La víspera de San Andrés sabe en Tenerife a vino nuevo y a bodega recién abierta; los cacharros vociferan que se está acabando noviembre y las tablas aceleran el otoño calle abajo. El 29 de noviembre abre un ciclo que tiene que ver íntimamente con la vida que fermenta y que da sentido a la paciencia y al trabajo. Sin embargo, en 1963, el 29 de noviembre cerró por segunda vez un círculo que por obra y gracia del azar tuvo en la capital de la isla, lejos de bodegas, viñas y brindis, su espacio de enunciación. Ese día falleció Ernesto Lecuona Casado, el compositor cubanísimo, el pianista único.
Llegó a Santa Cruz de Tenerife tras los pasos de su padre, Ernesto Lecuona Ramos, que en aquella ciudad había nacido en 1854 y que a aquella ciudad regresó en 1902 con el tiempo justo para morirse.
Ernesto Lecuona ya había ganado su lugar en la Historia antes de ser el padre de un genio. Estuvo vinculado durante toda su vida al periodismo. Fue redactor de El Ensayo, semanario de literatura publicado en Santa Cruz de Tenerife en 1877 y dirigido por Elías Mujica, y director de El Sol de Nivaria, edición de literatura del diario La Imprenta, también publicado en la capital tinerfeña durante el año 1878.
En torno a 1880, como tantos de sus compatriotas, atravesó el Atlántico para anclar su vida, no para siempre en su caso, en la isla de Cuba.
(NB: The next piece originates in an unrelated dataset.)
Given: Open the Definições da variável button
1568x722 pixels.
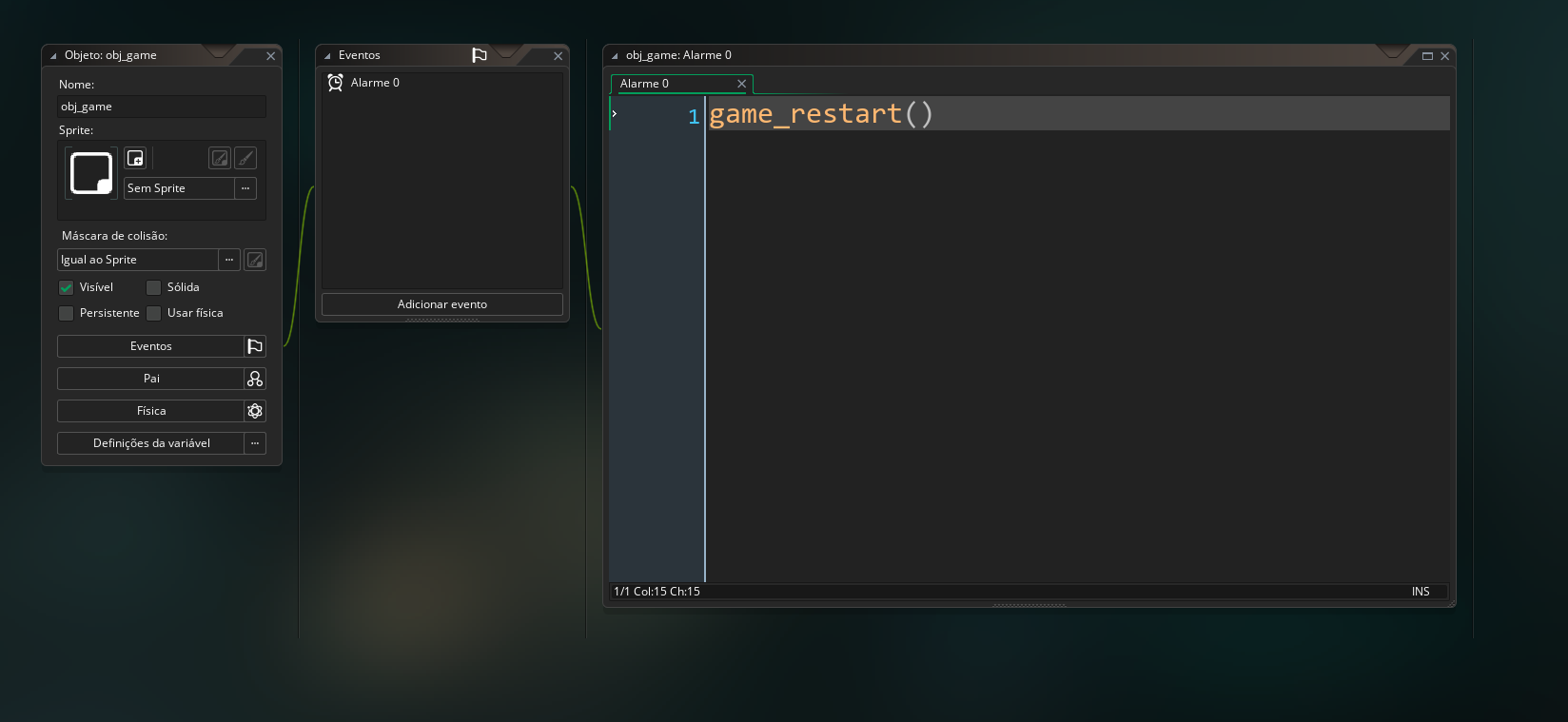Looking at the screenshot, I should pos(151,443).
Y lo hizo no para labrar la tierra, como casi todos los canarios que cambiaron de orilla, sino para seguir surcando la página. Fue Matanzas el lugar al que arribó.
Lo unían a la capital matancera los lazos con una ciudad fundada por canarios en la que otros Lecuona originarios de las Islas también habían decidido echar raíces años antes. En la Atenas de Cuba prosiguió su labor periodística dirigiendo el Aurora del Yumurí, inicialmente denominado Aurora de Matanzas y fundado por el también canario Francisco Guerra Béthencourt.
Ya en La Habana dirigió el periódico El Comercio y colaboró en publicaciones como Las Canarias, cuyo primer editorial firmó. A la capital cubana, concretamente a Guanabacoa, se trasladó una vez casado con Elisa Casado Bernal. En 1895, justamente cuando Wilde publicó La importancia de llamarse Ernesto, nació allí Ernesto Lecuona Casado, el séptimo hijo; el benjamín de los que alcanzaron la edad adulta.
Para cerrar por primera vez el círculo, en 1902 falleció, recién retornado a las Islas desde las que había partido, Ernesto Lecuona Ramos, que para entonces ya era el culpable a medias de aquel prodigio.
Solo la irrepetible precocidad de su hijo le permitió paladear el talento que por entonces exhibía aquel niño que lograría con el tiempo y su talento mayúsculo estirar las teclas de su piano para que le cupieran todos los colores y sabores de Cuba, y para dar cabida a su travesía íntima, desde el Valle de Oyarzun vasco que vio nacer su primer apellido, hasta las calles de Guanabacoa donde el rito y el mito bailan la misma música, pasando por aquellas Islas a las que fue a morirse su padre y a las que él, hace casi cincuenta años, fue a hacer exactamente lo mismo.